SOUS PRETEXTE DE GRIPPE PORCINE...
...mais au nom de la discrimination entre les religions, le massacre des porcs continue
en Egypte, "
Seul pays au monde à avoir décrété, début mai, l'élimination d'un cheptel d'environ 250 000 porcs. Des intellectuels arabes, chrétiens ou musulmans, ont accusé le
régime de Hosni Moubarak d'avoir composé avec l'opposition islamiste
des Frères musulmans qui faisait campagne contre les élevages de cochons en terre d'Islam. Même le chef du conseil des fatwas de l'université Al-Azhar,
estime que tuer ainsi un animal est strictement interdit par l'Islam...Quel qu'il soit, y compris un porc. ".

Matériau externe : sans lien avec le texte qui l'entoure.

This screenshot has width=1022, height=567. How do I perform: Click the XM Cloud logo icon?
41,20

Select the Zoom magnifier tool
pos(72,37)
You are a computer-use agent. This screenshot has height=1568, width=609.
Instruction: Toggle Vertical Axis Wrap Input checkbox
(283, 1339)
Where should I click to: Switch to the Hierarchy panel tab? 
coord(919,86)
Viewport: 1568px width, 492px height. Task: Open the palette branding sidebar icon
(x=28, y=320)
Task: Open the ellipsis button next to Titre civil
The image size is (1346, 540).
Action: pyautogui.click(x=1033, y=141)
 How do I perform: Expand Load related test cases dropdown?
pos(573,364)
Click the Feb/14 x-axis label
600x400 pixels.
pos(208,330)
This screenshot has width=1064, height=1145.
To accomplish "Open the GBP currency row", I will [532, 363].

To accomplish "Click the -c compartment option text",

Cependant malgré toutes ces oppositions, la tuerie continue. Le plus
important pour le gouvernement égyptien semble être de céder aux fanatiques religieux pour éviter leurs critiques.
Massacrer les porcs nuit aux plus pauvres
de la communauté des chrétiens coptes. Seuls, ils les élèvent. Vivant dans des quartiers submergés par les détritus, ils les utilisent comme des «trieurs
d'ordure. Le but de ce gâchis de ressources alimentaires est bien de les affaiblir et de les isoler un peu plus face aux musulmans.
De plus, les conditions du massacre sont révoltantes. Après avoir lu l'article du Monde et les mots
pour décrire cette barbarie ( jetés dans des bennes, entassés à coup de barre de fer, puis tués chimiquement avant d'être enterrés dans la chaux ...), je n'irai pas regarder
la vidéo.
Une pétition pour demander au gouvernement égyptien de mettre fin "à la tuerie brutale" des porcs a aussi été mise en ligne sur " Care2 ".
Sultan Mourad a fait preuve d'un soupçon d'humanité dans ce poème de Victor Hugo (la Légende des siècles),
pourquoi Mr Moubarak n'en ferait-il pas preuve lui aussi ?
...Le porc et le sultan étaient seuls tous les deux ;
L'un torturé, mourant, maudit, infect, immonde ;
L'autre empereur, puissant, vainqueur, maître du monde,
Triomphant aussi haut que l'homme peut monter,
Comme si le destin eût voulu confronter
Les deux extrémités sinistres des ténèbres.
Le porc, dont un frisson agitait les vertèbres,
Râlait, triste, épuisé, morne ; et le padischah
De cet être difforme et sanglant s'approcha,
Comme on s'arrête au bord d'un gouffre qui se creuse ;
Mourad pencha son front vers la bête lépreuse,
Puis la poussa du pied dans l'ombre du chemin,
Et de ce même geste énorme et surhumain
Dont il chassait les rois, Mourad chassa les mouches.
Le porc mourant rouvrit ses paupières farouches,
Regarda d'un regard ineffable, un moment,
L'homme qui l'assistait dans son accablement ;
Puis son oeil se perdit dans l'immense mystère ;
Il expira.
V.H
Que ce drame ne fasse pas oublier les élevages concentrationnaires en France, pour ces êtres sensibles et intelligents que sont les porcs.